[YOUR GOAL]:
Could you print the stretch of lines below from the one with "Image resolution: width=705" through the one with "Open the Favorites menu", exactly as they stand and without any pictures?

[DATA FOR THIS EXERCISE]:
__________

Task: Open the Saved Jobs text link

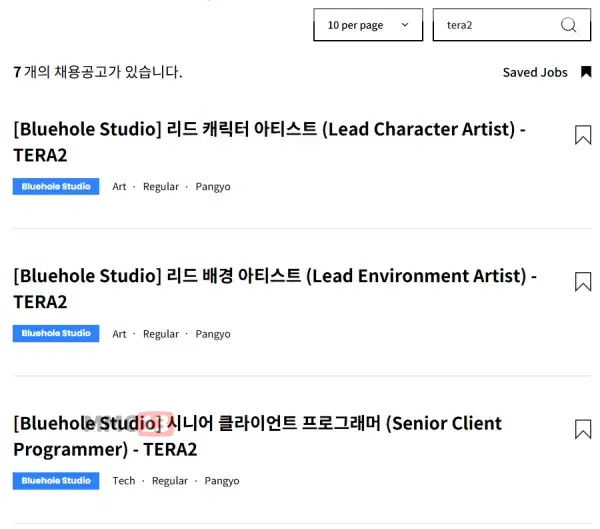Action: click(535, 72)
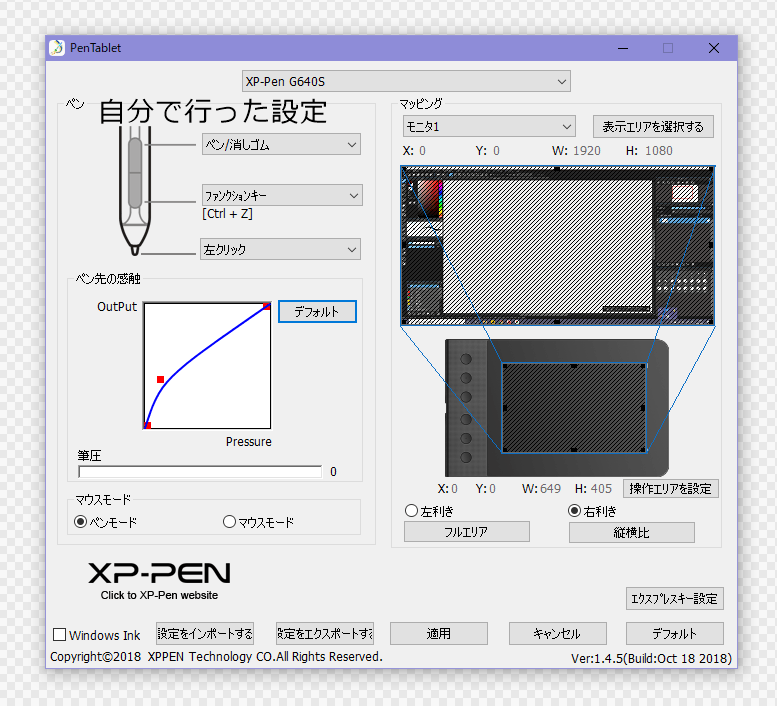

__________

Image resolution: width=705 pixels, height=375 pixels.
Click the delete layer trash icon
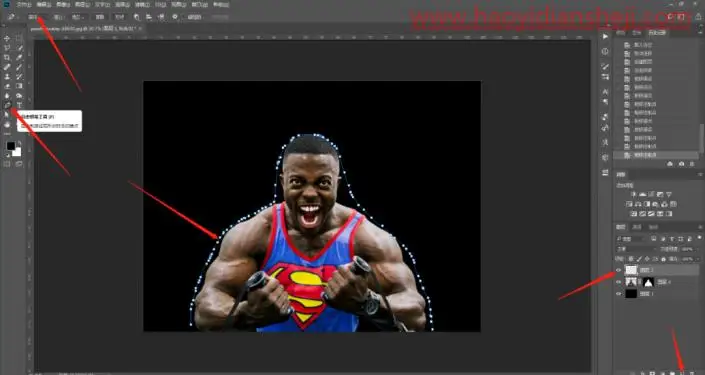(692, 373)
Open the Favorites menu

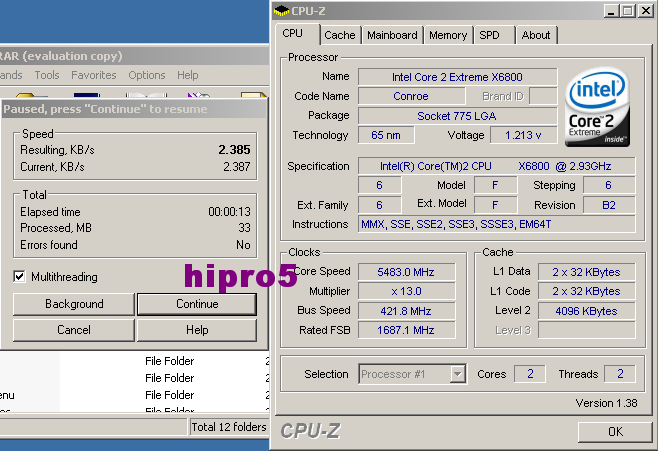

__________

[TASK OUTPUT]:
Image resolution: width=705 pixels, height=375 pixels.
Click the delete layer trash icon
(692, 373)
Open the Favorites menu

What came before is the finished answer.